Under Order 53 Rule 3(3), applicants who have filed an application for judicial review are required to serve the cause papers to the AGC in relation to the application for leave to commence the judicial review.

For the layman, does it mean the AGC now washes its hands off actions that undermine tribunal awards?

To aid deeper understanding, I share with your readers below extracts from a judgement by Gopal Sri Ram JCA (as he then was) in Hazlinda Hamzah v. Kumon Method Of Learning Centre:

"[12] There remains one final matter which requires mention. As already observed, the Tribunal is a specially constituted body to speedily deal with consumer's complaints. Although its awards are final (which means that they are final on the facts but not on the law: R v. Medical Appeal Tribunal, ex p Gilmore [1957] 1 QB 574) they are amenable to judicial review [...]

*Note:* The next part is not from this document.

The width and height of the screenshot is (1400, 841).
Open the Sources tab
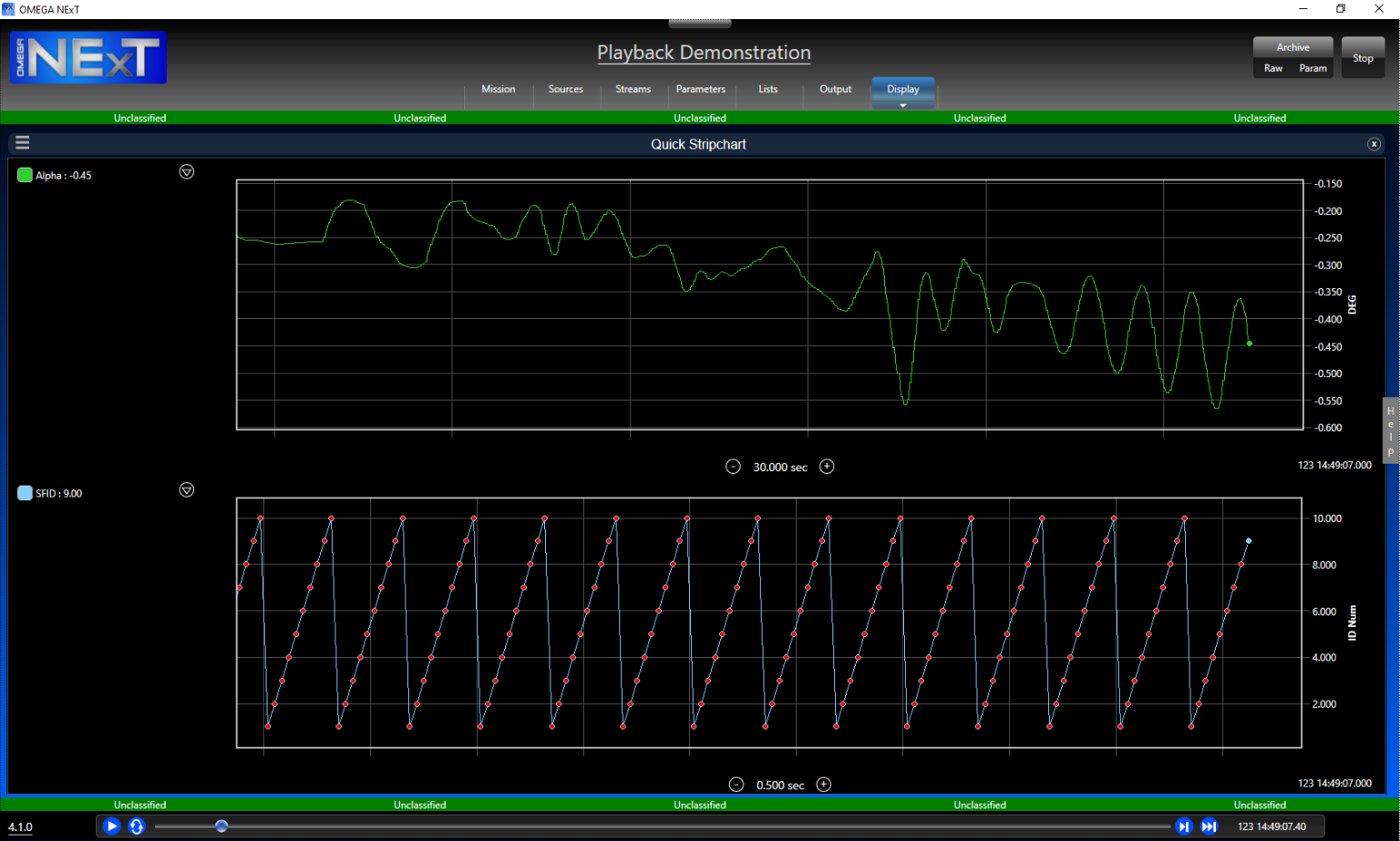(x=565, y=88)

[13] Being a specialist body, the Tribunal has been conferred with extraordinary powers to do speedy justice for consumers. As such, its awards should not be struck down save in the rarest of cases, where it has misinterpreted some provision of the Act in such a way to produce an injustice. For courts should be ever remindful that certiorari is not a remedy that is available as of right. It is a discretionary remedy. It is not every error of law committed by an inferior Tribunal that entitles the High Court to issue certiorari. It must be demonstrated that the error has occasioned an injustice in a broad and general sense. This principle was laid down by the Federal Court in Hoh Kiang Ngan v. Mahkamah Perusahaan Malaysia & Anor [1996] 4 CLJ 687 and in R Rama Chandran v. The Industrial Court of Malaysia & Anor[1997] 1 CLJ 147 where the following passage in the judgment of Bose J in Sangram Singh v. Election Tribunal AIR [1955] SC 425 was applied with approval.

"That, however, is not to say that the jurisdiction (to issue certiorari) will be exercised whenever there is an error of law. The High Courts do not, and should not, act as courts of appeal under Art 226. Their powers are purely discretionary and though no limits can be placed upon that discretion it must be exercised along recognized lines and not arbitrarily; and one of the limitations imposed by the courts on themselves is that they will not exercise jurisdiction in this class of case unless substantial injustice has ensued, or is likely to ensue. They will not allow themselves to be turned into courts of appeal or revision to set right mere errors of law which do not occasion injustice in a broad and general sense, for, though no legislature can impose limitations on these constitutional powers it is a sound exercise of discretion to bear in mind the policy of the legislature to have disputes about these special rights decided as speedily as may be. Therefore, writ petitions should not be lightly entertained in this class of case. (emphasis added.)"

With due respect and in light of the above judgement, the long-overdue attention from our lawmakers, the government and especially the Attorney-General's Chambers is still awaited to uplift our laws to the new normal.


The views expressed here are those of the author/contributor and do not necessarily represent the views of Malaysiakini.